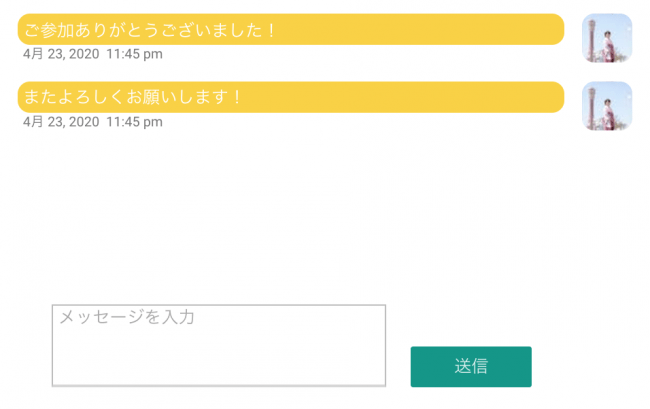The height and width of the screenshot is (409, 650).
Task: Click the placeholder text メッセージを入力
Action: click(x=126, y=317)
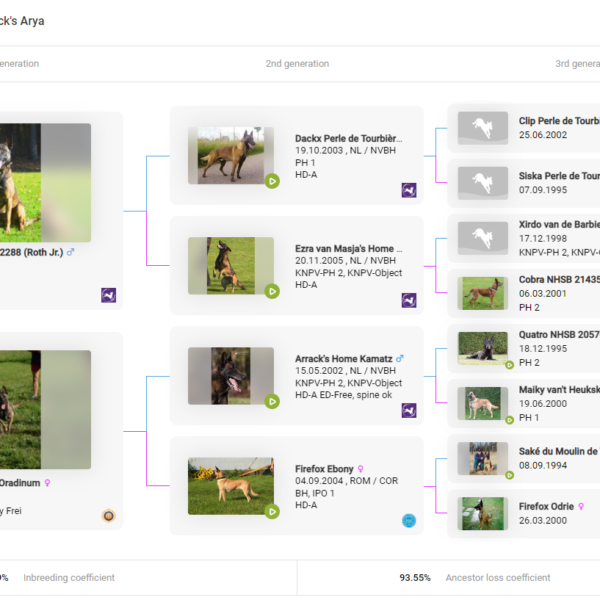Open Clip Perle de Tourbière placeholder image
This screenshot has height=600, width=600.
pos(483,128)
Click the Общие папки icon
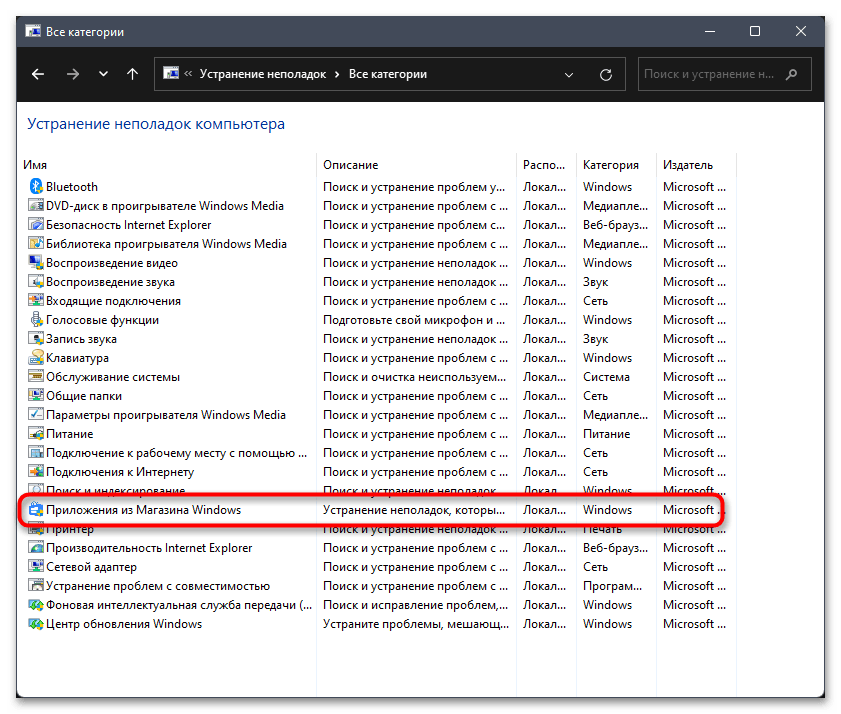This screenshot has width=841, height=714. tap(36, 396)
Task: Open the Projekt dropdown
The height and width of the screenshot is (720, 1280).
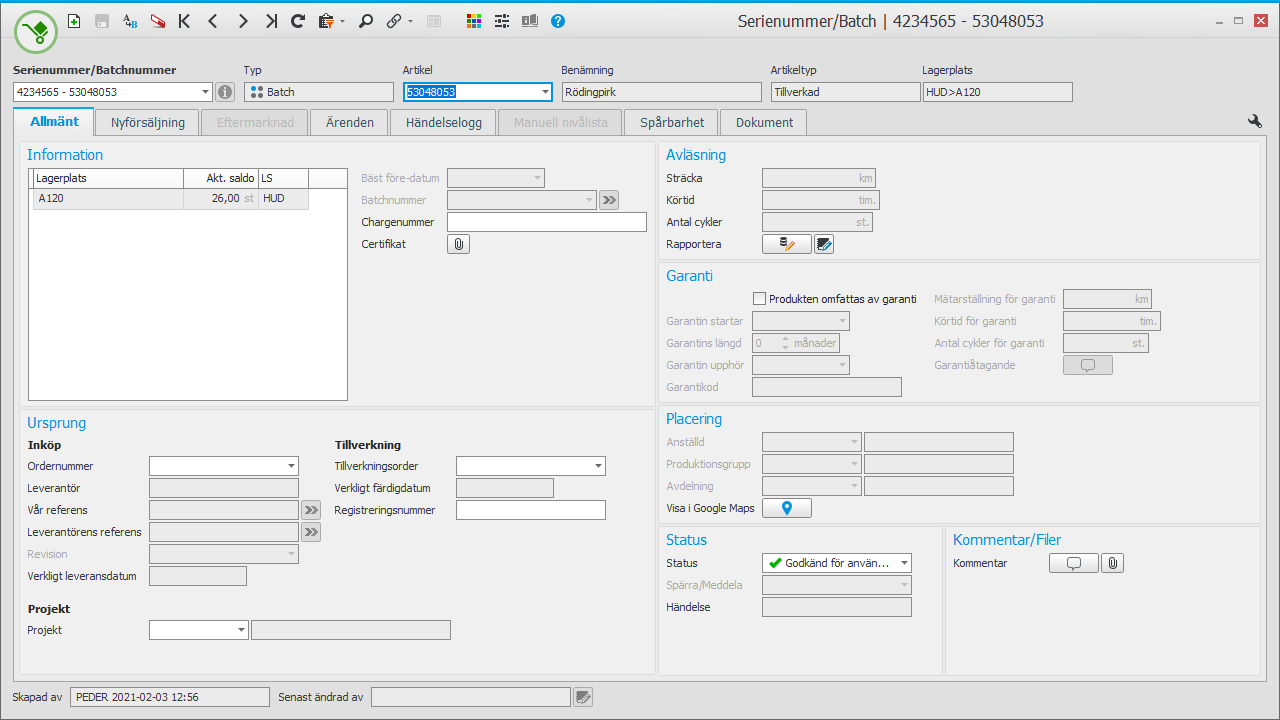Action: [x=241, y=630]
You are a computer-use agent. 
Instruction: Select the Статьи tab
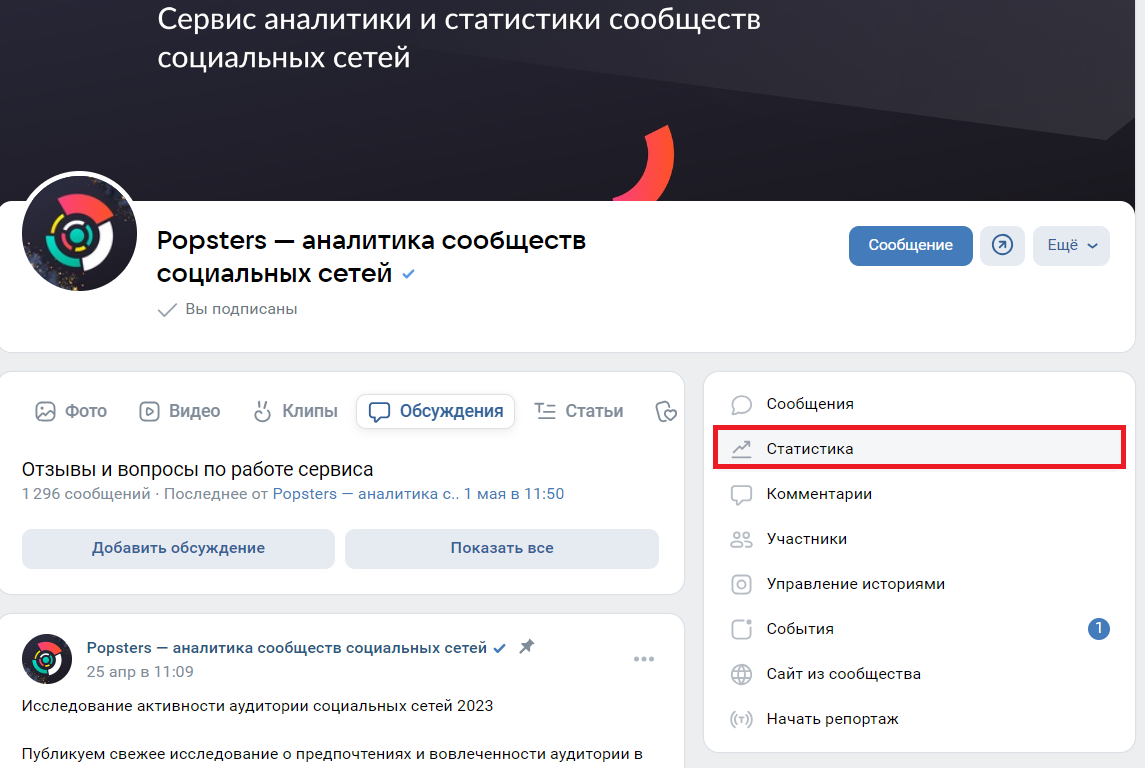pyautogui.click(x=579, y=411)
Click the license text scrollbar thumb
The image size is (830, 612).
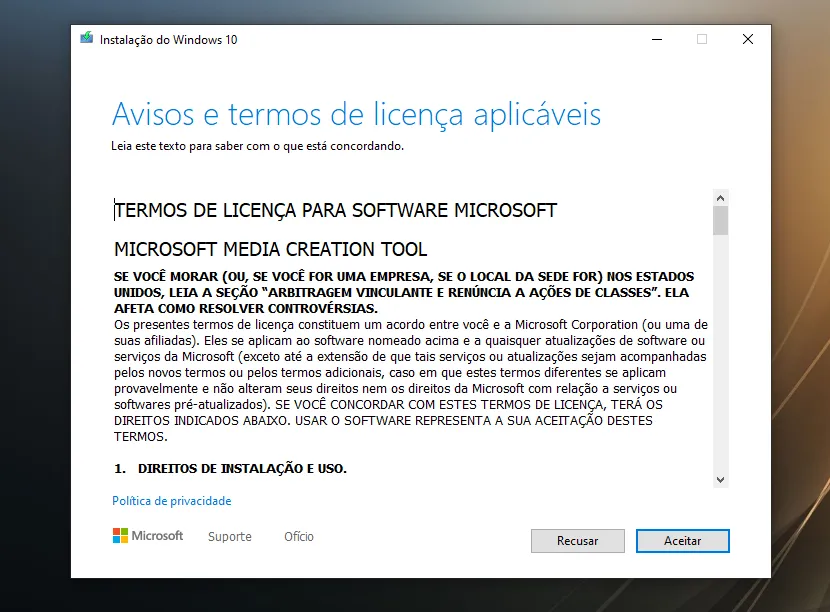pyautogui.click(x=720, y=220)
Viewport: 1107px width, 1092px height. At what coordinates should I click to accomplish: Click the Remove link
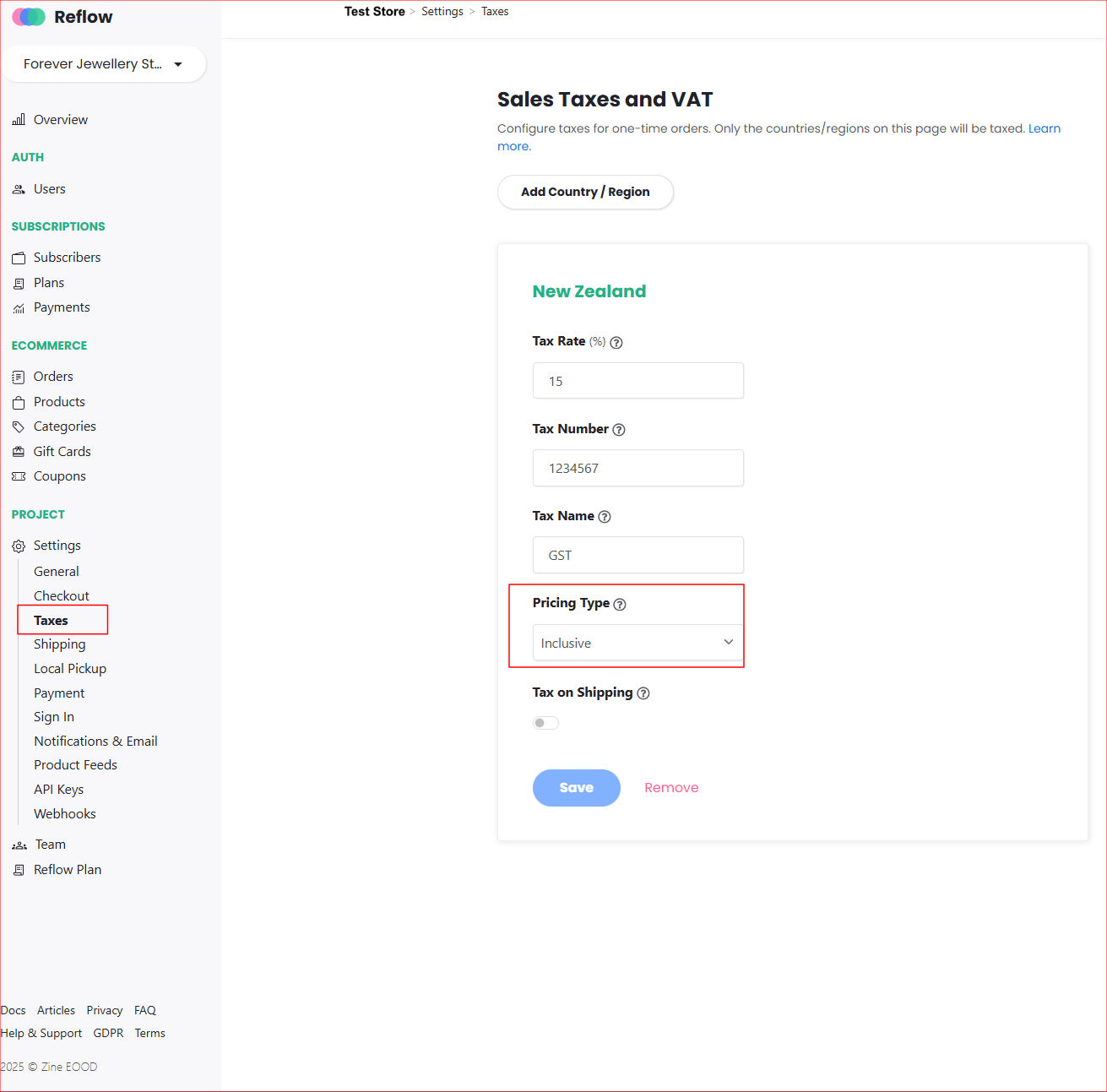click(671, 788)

------------------------------------------------------------

**WHAT IS BEING ASKED**: Give the lines above again exactly, from the one containing "Click the Общие папки icon" to the one containing "Click the license text scrollbar thumb", both included, but leave out the pictures.

**RESPONSE FOR THIS EXERCISE**:
Click the Общие папки icon
This screenshot has width=841, height=714. tap(36, 396)
Task: Open the Projekt dropdown
The height and width of the screenshot is (720, 1280).
Action: [x=241, y=630]
You are a computer-use agent. 
Instruction: Select the Статьи tab
pyautogui.click(x=579, y=411)
Click the license text scrollbar thumb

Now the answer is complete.